Initially, it was a matter of debate as to whether the Dunkettle ditch is actually a ha-ha. It appears to face the wrong way for a typical ha-ha, which kept animals from accessing the interior, and would have kept animals within the Demesne lands, rather than outside; more in keeping with the older deer-leaps than a traditional ha-ha (a deer-leap was a Norman feature that allowed deer to enter a park but not leave, and had its retaining wall on the outside face of the ditch, rather than the inside face). The reason for this reversal in construction may be two-fold; to prevent livestock from Dunkettle House escaping down to the road to the south, which laydown a very steep slope and directly alongside the estuary on the 1st edition 6” map, and to maintain an unrestricted view across the estuary from the house itself. While its visibility from Dunkettle House is not clear, what is clear is that it undoubtedly functioned as a physical boundary associated with the original construction of Dunkettle House, to inhibit the movement of stock or cattle across the landscape in some way.

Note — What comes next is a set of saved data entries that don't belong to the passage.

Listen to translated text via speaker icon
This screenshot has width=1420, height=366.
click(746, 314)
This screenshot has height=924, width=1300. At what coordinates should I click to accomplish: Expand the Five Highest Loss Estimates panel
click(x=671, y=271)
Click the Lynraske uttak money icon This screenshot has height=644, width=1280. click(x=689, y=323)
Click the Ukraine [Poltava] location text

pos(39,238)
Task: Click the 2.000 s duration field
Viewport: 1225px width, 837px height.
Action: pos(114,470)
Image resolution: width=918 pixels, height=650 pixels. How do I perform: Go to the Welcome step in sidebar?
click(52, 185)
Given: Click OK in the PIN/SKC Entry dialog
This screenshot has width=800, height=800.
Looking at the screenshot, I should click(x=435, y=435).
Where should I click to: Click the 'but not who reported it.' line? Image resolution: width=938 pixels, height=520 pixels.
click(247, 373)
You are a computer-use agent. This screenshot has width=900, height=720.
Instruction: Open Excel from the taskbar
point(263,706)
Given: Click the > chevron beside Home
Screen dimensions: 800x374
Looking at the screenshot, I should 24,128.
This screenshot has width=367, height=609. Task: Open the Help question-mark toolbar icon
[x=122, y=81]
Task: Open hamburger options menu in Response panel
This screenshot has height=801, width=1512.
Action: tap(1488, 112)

The ha-ha appears to have been a relatively common feature of Irish country estates with fine examples located across the country. Although the ha-ha at Dunkettle is not accessible to the public those at Doneraile Park and Mallow Castle, both in County Cork, are. Other examples can be visited at Coole Park, and Portumna Castle, both in Co. Galway; Lough Rynn Castle Estate, Co. Leitrim and Malahide Castle, Co. Dublin to name but a few.